Stores a compact weight of shape [G, K] (G groups, kernel size K) and expands it to [C, K] at each forward pass via repeat_interleave. When cp_group is provided, an additional slice [r·(C/P) : (r+1)·(C/P)] is taken before calling F.conv1d, so each CP rank only processes its local channel shard.

Supports two padding modes:

  • causal=True: left-only pad of (K-1) before the conv; output length equals input length with no future dependency.

  • causal=False (default): padding="same" (symmetric); suitable for spatial axes in multi-dimensional Hyena.

hidden_dim#

Total number of input/output channels C.

Type:

int

kernel_size#

Convolution kernel size K.

Type:

int

causal#

Whether left-only (causal) padding is used.

Type:

bool

num_groups#

Number of weight prototype groups G.

Type:

int

group_dim#

Channels per group C // G.

Type:

int

weight#

Filter weights of shape [G, K].

Type:

nn.Parameter

bias#

Optional bias of shape [G].

Type:

nn.Parameter | None

Parameters:
  • hidden_dim (int) – Total number of input/output channels C.

  • kernel_size (int) – Convolution kernel size K.

  • causal (bool) – Apply left-only padding. Default False.

  • num_groups (int | None) – Weight prototype groups G. NoneG = C (standard depthwise, no sharing).

  • bias (bool) – Include a learnable bias. Default False.

  • dtype (dtype | None) – Parameter dtype. Default torch.float32.

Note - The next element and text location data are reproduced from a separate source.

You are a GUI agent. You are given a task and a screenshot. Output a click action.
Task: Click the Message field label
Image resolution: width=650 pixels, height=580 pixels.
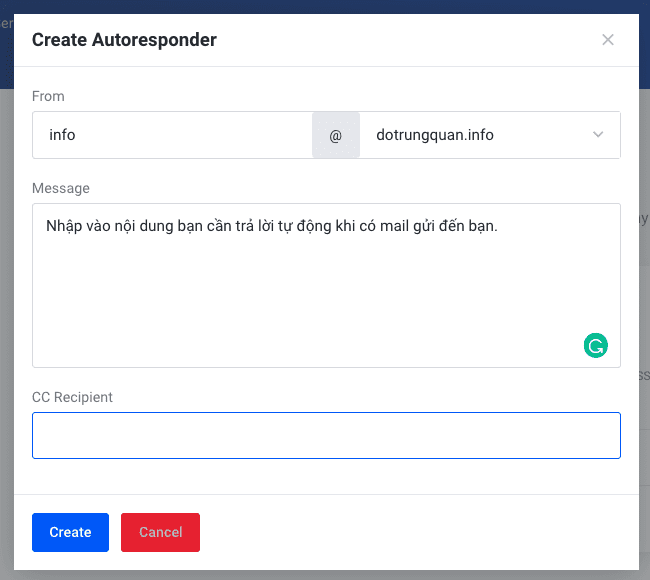(x=60, y=188)
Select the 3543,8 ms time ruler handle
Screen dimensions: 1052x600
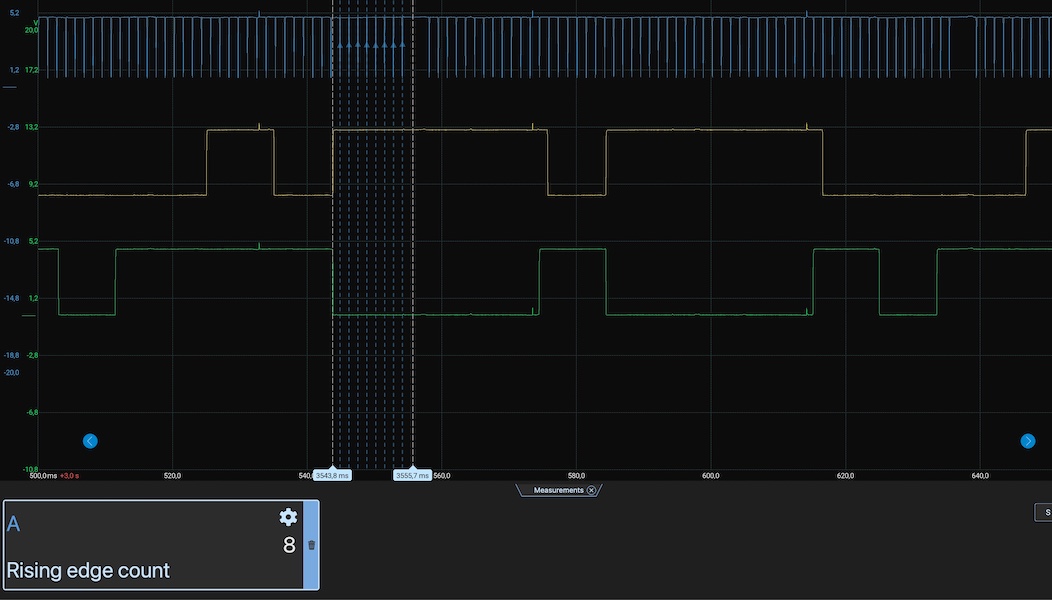pyautogui.click(x=332, y=476)
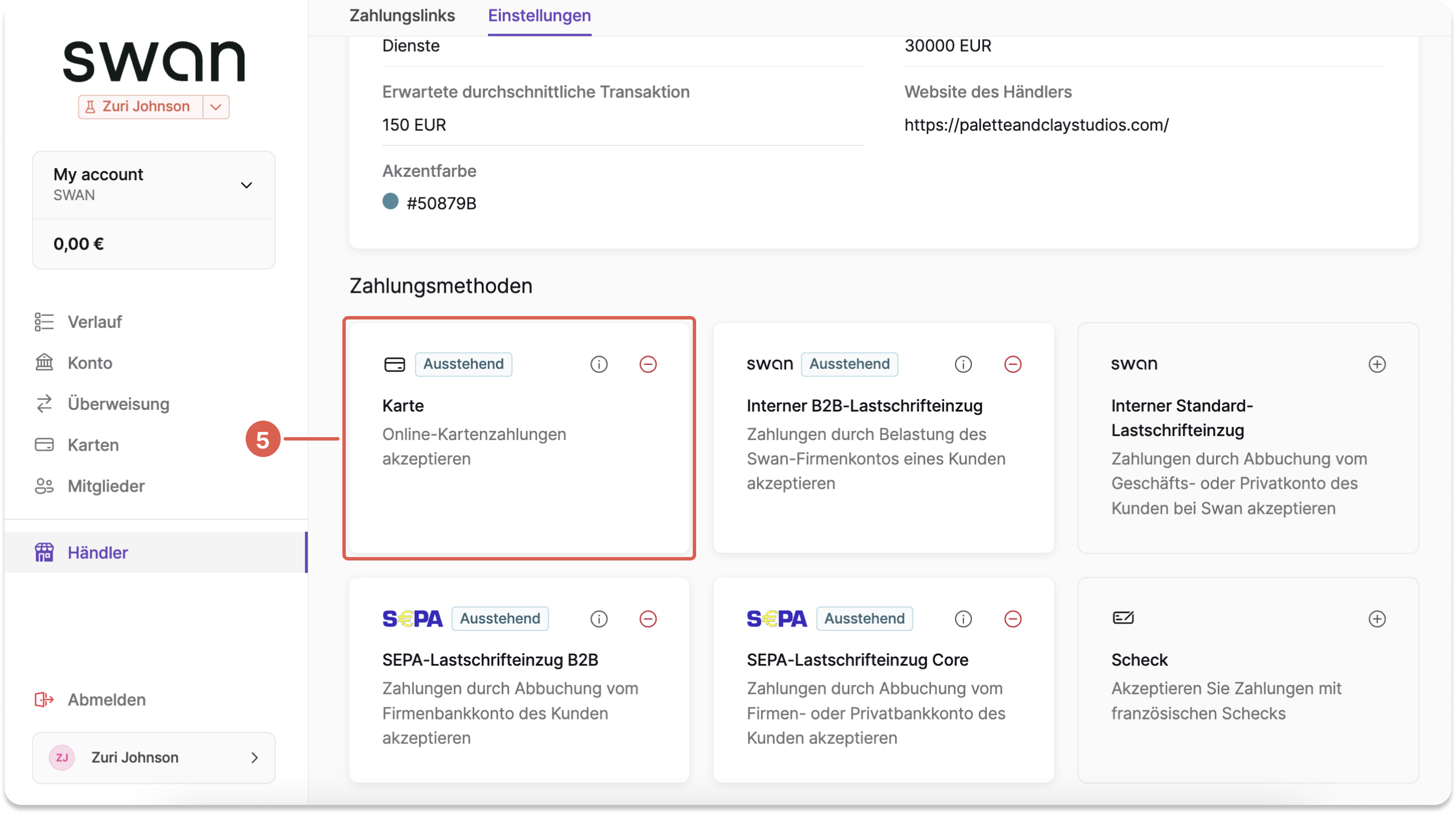Expand the My account SWAN dropdown
Viewport: 1456px width, 814px height.
[x=246, y=185]
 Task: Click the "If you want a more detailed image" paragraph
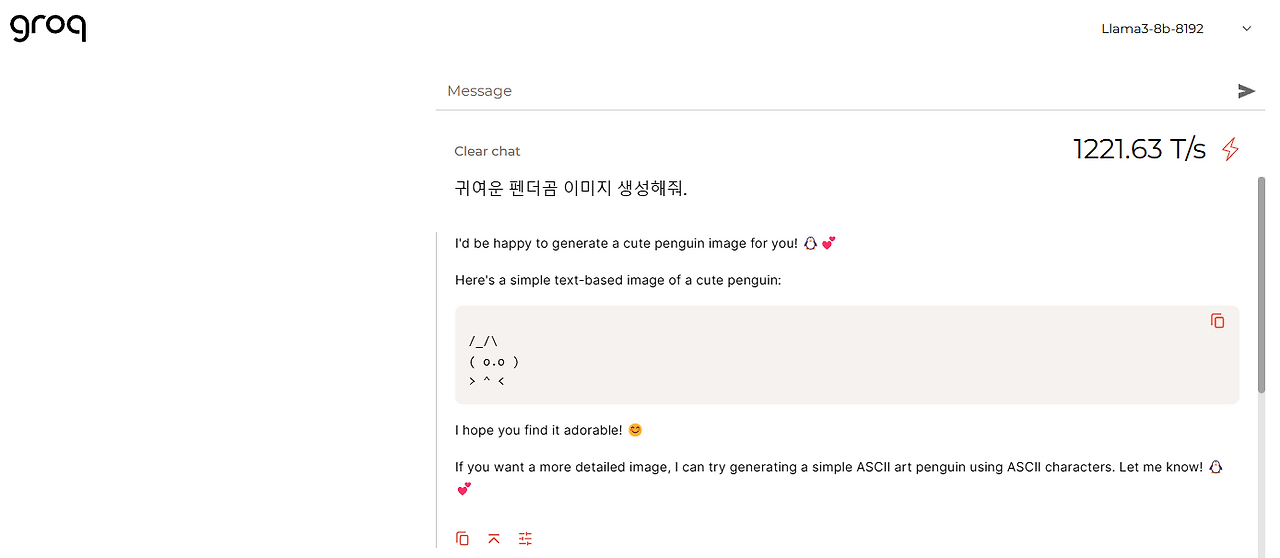tap(828, 467)
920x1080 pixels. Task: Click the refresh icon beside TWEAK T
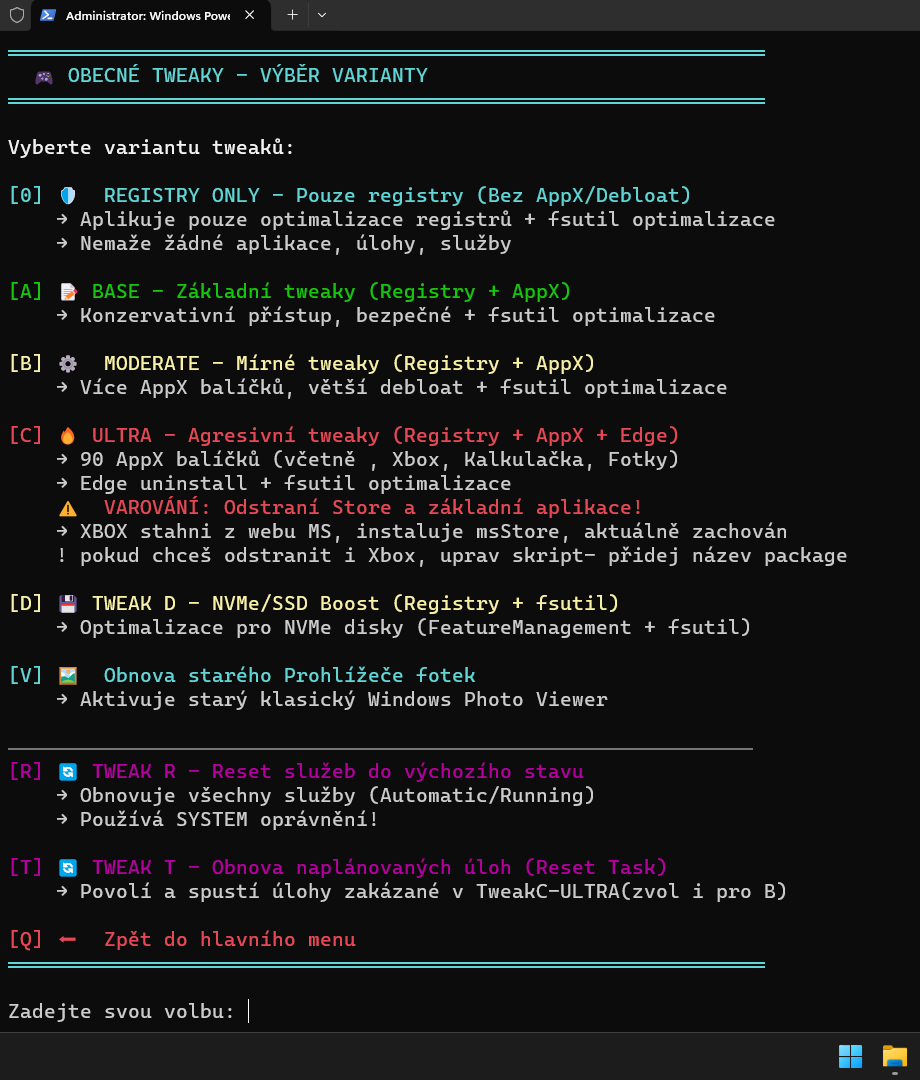[x=68, y=868]
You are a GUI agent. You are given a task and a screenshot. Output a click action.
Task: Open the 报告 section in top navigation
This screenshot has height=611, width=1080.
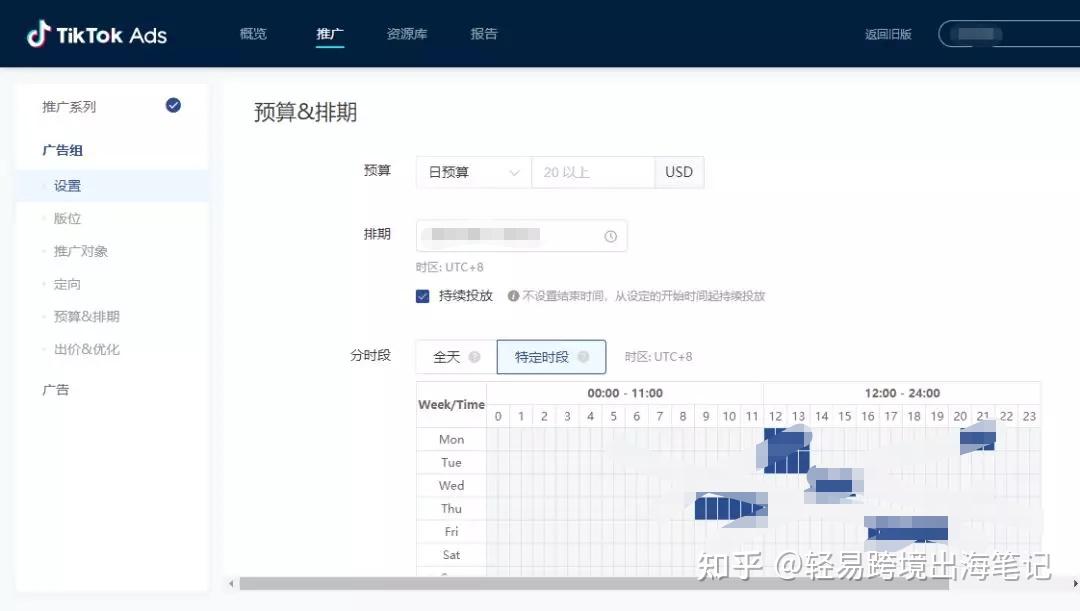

  • device (device | None) – Parameter device. Defaults to cuda:current if available.

__init__(
hidden_dim,
kernel_size,
causal=False,
num_groups=None,
bias=False,
dtype=None,
device=None,
)#

Initialise DistributedDepthwiseConv1d.

Parameters:
  • hidden_dim (int) – Total number of input/output channels C.

  • kernel_size (int) – Convolution kernel size K.

  • causal (bool) – Apply left-only causal padding. Default False.

  • num_groups (int | None) – Weight prototype groups G C. NoneG = C.

  • bias (bool) – Include a learnable bias. Default False.

  • dtype (dtype | None) – Parameter dtype. Default torch.float32.

  • device (device | None) – Parameter device. Defaults to current CUDA device.

init_weights()#

Initialize weights and bias using uniform distribution.

forward(x, cp_group=None)#

Apply 1-D depthwise convolution with optional CP channel slicing.

The full weight [G, K] is expanded to [C, K] via repeat_interleave. If cp_group is given, only the slice for the current rank is retained before calling F.conv1d.

Parameters:
  • x (Tensor) –

    Input tensor of shape [B, C_local, L] where

    • C_local = hidden_dim when not using CP, or

    • C_local = hidden_dim // cp_world_size on CP rank r.

  • cp_group (ProcessGroup | None) – Context-parallel process group. None → single-device mode (no slicing).

Returns:

Output of shape [B, C_local, L]; same length as input for stride=1.

Return type:

torch.Tensor

Raises:
  • AssertionError – If x.ndim != 3.

  • RuntimeError – If x.shape[1] does not match the expected local channel count after CP slicing.